Steven D'Aprano steve at REMOVE-THIS-cybersource.com.au
Sat Aug 28 22:25:21 EDT 2010


On Sat, 28 Aug 2010 16:12:36 -0700, Baba wrote:

> Level: beginner
> 
> I would like to know how to approach the following Fibonacci problem:
> How may rabbits do i have after n months?
> 
> I'm not looking for the code as i could Google that very easily. I'm
> looking for a hint to put me on the right track to solve this myself
> without looking it up.
> 
> my brainstorming so far brought me to a stand still as i can't seem to
> imagine a recursive way to code this:


Perhaps you need to start with a simpler case to get your head around the 
ideas. Let's look at factorial first.

fact(n) = n*(n-1)*(n-2)*(n-3)*...*2*1

Working upwards:

fact(0) = 1  # this is by definition.
fact(1) = 1  # also by definition.
fact(2) = 2*1 = 2*fact(1)
fact(3) = 3*2*1 = 3*fact(2)
...
fact(n) = n*fact(n-1)

So now you have the base case:
    if n is 1 or smaller, fact(n) returns 1

and the recursive case:
    otherwise fact(n) returns n*fact(n-1)

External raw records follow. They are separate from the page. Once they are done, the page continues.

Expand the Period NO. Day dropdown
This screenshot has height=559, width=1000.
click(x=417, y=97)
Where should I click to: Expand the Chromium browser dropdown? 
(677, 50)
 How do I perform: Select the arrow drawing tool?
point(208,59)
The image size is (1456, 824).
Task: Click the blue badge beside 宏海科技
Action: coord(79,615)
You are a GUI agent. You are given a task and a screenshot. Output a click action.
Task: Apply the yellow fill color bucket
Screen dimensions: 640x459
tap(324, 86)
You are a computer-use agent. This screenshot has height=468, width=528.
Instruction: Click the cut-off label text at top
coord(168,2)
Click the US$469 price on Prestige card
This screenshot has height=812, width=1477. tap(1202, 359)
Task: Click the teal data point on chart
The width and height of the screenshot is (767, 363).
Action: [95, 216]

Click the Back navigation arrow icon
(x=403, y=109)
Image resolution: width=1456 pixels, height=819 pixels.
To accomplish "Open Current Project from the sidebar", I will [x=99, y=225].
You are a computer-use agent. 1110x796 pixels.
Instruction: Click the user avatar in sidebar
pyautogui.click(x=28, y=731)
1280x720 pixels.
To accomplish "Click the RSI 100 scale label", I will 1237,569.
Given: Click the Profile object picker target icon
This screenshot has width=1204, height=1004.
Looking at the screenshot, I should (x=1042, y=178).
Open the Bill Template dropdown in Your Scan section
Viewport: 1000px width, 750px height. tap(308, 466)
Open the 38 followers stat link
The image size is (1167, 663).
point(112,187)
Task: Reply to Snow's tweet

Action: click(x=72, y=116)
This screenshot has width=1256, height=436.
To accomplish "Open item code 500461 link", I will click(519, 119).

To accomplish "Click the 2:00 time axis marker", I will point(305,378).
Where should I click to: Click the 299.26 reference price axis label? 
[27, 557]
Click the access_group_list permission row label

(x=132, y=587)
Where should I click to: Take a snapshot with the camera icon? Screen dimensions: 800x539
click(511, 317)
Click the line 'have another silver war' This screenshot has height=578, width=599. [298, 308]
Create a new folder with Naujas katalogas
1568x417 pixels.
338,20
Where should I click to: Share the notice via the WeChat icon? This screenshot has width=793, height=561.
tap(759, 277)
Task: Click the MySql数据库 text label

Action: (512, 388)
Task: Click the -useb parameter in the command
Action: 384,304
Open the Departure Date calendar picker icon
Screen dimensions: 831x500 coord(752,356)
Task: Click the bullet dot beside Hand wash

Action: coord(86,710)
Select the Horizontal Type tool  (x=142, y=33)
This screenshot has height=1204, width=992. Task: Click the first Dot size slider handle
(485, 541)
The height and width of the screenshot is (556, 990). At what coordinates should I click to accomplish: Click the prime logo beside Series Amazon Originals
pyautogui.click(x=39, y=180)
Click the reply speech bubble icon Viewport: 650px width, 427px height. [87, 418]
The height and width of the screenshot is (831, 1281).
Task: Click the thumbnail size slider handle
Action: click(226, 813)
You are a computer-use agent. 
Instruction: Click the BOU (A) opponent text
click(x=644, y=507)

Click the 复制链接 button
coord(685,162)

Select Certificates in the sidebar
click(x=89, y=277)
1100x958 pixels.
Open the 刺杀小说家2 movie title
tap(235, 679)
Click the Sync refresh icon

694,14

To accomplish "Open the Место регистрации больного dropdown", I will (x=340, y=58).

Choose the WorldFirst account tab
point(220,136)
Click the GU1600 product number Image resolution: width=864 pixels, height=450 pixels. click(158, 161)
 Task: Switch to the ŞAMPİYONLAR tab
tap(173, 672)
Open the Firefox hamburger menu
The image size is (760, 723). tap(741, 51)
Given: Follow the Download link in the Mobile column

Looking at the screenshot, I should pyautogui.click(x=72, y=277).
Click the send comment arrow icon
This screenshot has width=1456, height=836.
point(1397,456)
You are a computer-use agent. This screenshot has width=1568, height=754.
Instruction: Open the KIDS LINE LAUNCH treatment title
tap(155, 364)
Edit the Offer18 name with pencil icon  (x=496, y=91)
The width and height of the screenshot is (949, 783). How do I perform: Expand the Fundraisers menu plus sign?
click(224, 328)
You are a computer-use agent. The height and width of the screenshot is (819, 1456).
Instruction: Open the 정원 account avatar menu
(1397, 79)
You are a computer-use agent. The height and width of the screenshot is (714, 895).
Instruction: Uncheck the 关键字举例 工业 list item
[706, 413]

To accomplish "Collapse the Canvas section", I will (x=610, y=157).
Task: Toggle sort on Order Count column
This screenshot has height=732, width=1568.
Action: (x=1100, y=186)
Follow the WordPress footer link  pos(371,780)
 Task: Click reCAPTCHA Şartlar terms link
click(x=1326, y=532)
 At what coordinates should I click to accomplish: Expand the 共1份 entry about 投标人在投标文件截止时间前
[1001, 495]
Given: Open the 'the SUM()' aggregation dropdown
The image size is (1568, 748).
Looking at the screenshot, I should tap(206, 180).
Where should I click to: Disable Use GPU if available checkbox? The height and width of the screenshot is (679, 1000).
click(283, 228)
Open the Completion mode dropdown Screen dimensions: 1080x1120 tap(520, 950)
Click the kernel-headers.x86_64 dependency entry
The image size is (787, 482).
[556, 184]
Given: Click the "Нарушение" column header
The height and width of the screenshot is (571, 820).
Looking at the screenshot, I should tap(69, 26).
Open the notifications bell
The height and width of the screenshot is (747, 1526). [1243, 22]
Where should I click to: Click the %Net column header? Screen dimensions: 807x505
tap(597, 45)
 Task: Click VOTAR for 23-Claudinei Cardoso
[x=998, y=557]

Now write that as a Python function, and test it to see that it is 
correct. Come back once you've got it working satisfactorily.



Now, can you apply the same reasoning to the Fibonacci problem?

What is your base case? You need some way to halt the recursion, 
something that *doesn't* make a recursive call.

def fib(n):
    if SOME_CONDITION:
        return SOME_VALUE
    else:
        return SOME_RECURSION

is the most basic form you can have. Notice that you must *return* 
something. That's basic Python syntax -- if you don't call return, the 
function will return the special None object, which is not what you want.

More generally, you could have multiple base cases and multiple recursive 
cases, not necessarily one of each. But there must be at least one non-
recursive expression that gets returned, or the recursion can never 
terminate.


> my attempted rough code:
> 
> def fibonacci(n):
>     # base case:
>         result = fibonacci (n-1) + fibonacci (n-2)
>>> this will end up in a mess as it will create overlapping recursions

Mathematically, there is nothing wrong with overlapping recursion. It 
will work, and Python can handle it easily.

But in practical terms, it can lead to great inefficiency. In this 
example, it should be avoided because it is slow. Very slow. To calculate 
the nth Fibonacci number using naive recursion requires *many* calls:

    fib(4)                                # first call
    => fib(3) + fib(2)                    # three calls
    => fib(2) + fib(1) + fib(1) + fib(0)  # seven calls
    => fib(1) + fib(0) + 1 + 1 + 0        # nine calls
    => 1 + 0 + 1 + 1 + 0 = 3

So to get fib(4) = 3 requires nine calls to fib().

This growth function doesn't have a name (as far as I know), but it grows 
much faster than fib() itself:

n      = 0   1   2   3   4   5   6   ... 35       ...
fib(n) = 0   1   1   2   3   5   8   ... 9227465  ...
calls  = 1   1   3   5   9   15  25  ... 29860703 ...

As you can see, the number of calls is also calculable by a recursive 
expression R:

R(0) = R(1) = 1
R(n) = R(n-1) + R(n-2) + 1

This is very similar to the Fibonacci recursion, only it grows more 
quickly. But I digress...


You can make the recursive version more efficient if you give it a 
memory. In the call to fib(5), for example, it ends up calling fib(4) 
once, fib(3) twice, fib(2) three times, fib(1) four times, and fib(0) 
twice. If it could remember each value once it saw it, it could 
potentially save nine calls (out of fifteen). That's a less inefficient 
use of recursion. Think about ways to give it a short-term memory.

You can make it even more efficient by giving fib() a long-term cache, so 
that each call to fib(5) requires one cache lookup rather than six (or 
fifteen) recursive calls. Other than the first time, obviously. This is 
called memoisation, but again I digress.


There are other techniques, but this will do to get started.